Trillion Frames-per-Second Camera Explained

MIT has been recently in the news because Ramesh Raskar and his team have demonstrated a camera which can visualize the motion light through a scene. The New York Times has a writeup here. More details can be found on the group project page.

One thing that commentators have been confused about is what it means to show light in flight through a media. In fact the group’s video makes it more confusing to the layman when Raskar says “We have built a virtual slow-motion camera where we can see photons or light particles moving through space.” This gives that impression that we can see single photons and we can somehow see them moving along a path. Neither of these things are happening.

Instead, what they have is a laser that can produce extremely short pulses of light (containing many photons) and a synchronized camera that can open its electronic shutter to capture frames with picosecond durations. The effect is similar to using a stroboscope. The laser illuminates the objects of interest with a short pulse of light which repeats every 13 nanoseconds. This pulse of light travels through the scene, bouncing around and scattering. Many of these photons find their way into the camera. However the camera is set to ignore anything that happens outside a time window. By adjusting the relative timing of the laser pulse and the moment of camera capture, the scene can be visualized after varying delays following the start of the laser pulse.

Laser Scattering
The diagram should make things a little clearer. The laser pulse starts from a source on the left at time zero. The light travels to the right and scatters from the liquid in the bottle or from surfaces at various times and by various paths, and some photons end up at the camera while some continue on to other areas. Light traveling by various paths but with the same delay will arrive simultaneously at the camera, e.g., 1a and 1b. Therefore the camera sees an image formed from light that has a narrowly defined path length (corresponding to a time T1) from the source. This light will only be imaged at the sensor when the laser to camera synchronization delay is set to T1. When they have captured a complete image frame of light coming from many different directions for this delay T1, they can go on to adjust the delay to T2 which may correspond to the light paths shown as 2a and 2b. Delays for T3 and T4 would capture light coming from progressively longer paths, 3 and 4.

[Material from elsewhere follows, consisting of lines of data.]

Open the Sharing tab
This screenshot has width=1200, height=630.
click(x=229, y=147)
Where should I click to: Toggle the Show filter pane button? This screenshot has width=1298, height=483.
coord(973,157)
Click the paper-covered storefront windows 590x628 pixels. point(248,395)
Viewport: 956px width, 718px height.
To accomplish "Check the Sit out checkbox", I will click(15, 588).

This process is in practice achieved by automatically capturing 480 frames in quick succession at 1.71 picosecond intervals (corresponding to a 0.5 millimeter incremental motion of the light). This movie can be played back at any speed. Due to the fact that they use a 1D imager, they must assemble horizontal lines of the image from different runs to make the final movie. Additionally, it is necessary to capture the same movie millions of times to average together enough data statistically to get a clean-enough signal.

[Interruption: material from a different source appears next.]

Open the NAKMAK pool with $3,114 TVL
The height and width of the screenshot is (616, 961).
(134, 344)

This overall technique holds promise for various future applications: Super-sensors could see around corners, or determine accurate 3D scene structure by using time-of-flight information. At the moment there is a move to use active sensing to determine the 3D structure of a scene (e.g, using Microsoft Kinect). Using detailed time of flight information and second order reflections, it may be possible to enhance this and overcome some of the occlusion problems involved when trying to reconstruct 3D structure from range data taken from multiple cameras. Additionally, sensors based on the MIT research could also rapidly measure surface reflectances functions (BRDFs) and sub-surface scattering, giving more realism to computer graphics created from the imaged scenes or materials. Detailed imaging of sub-surface scattering from the human body could also help to diagnose disease. Watch this space.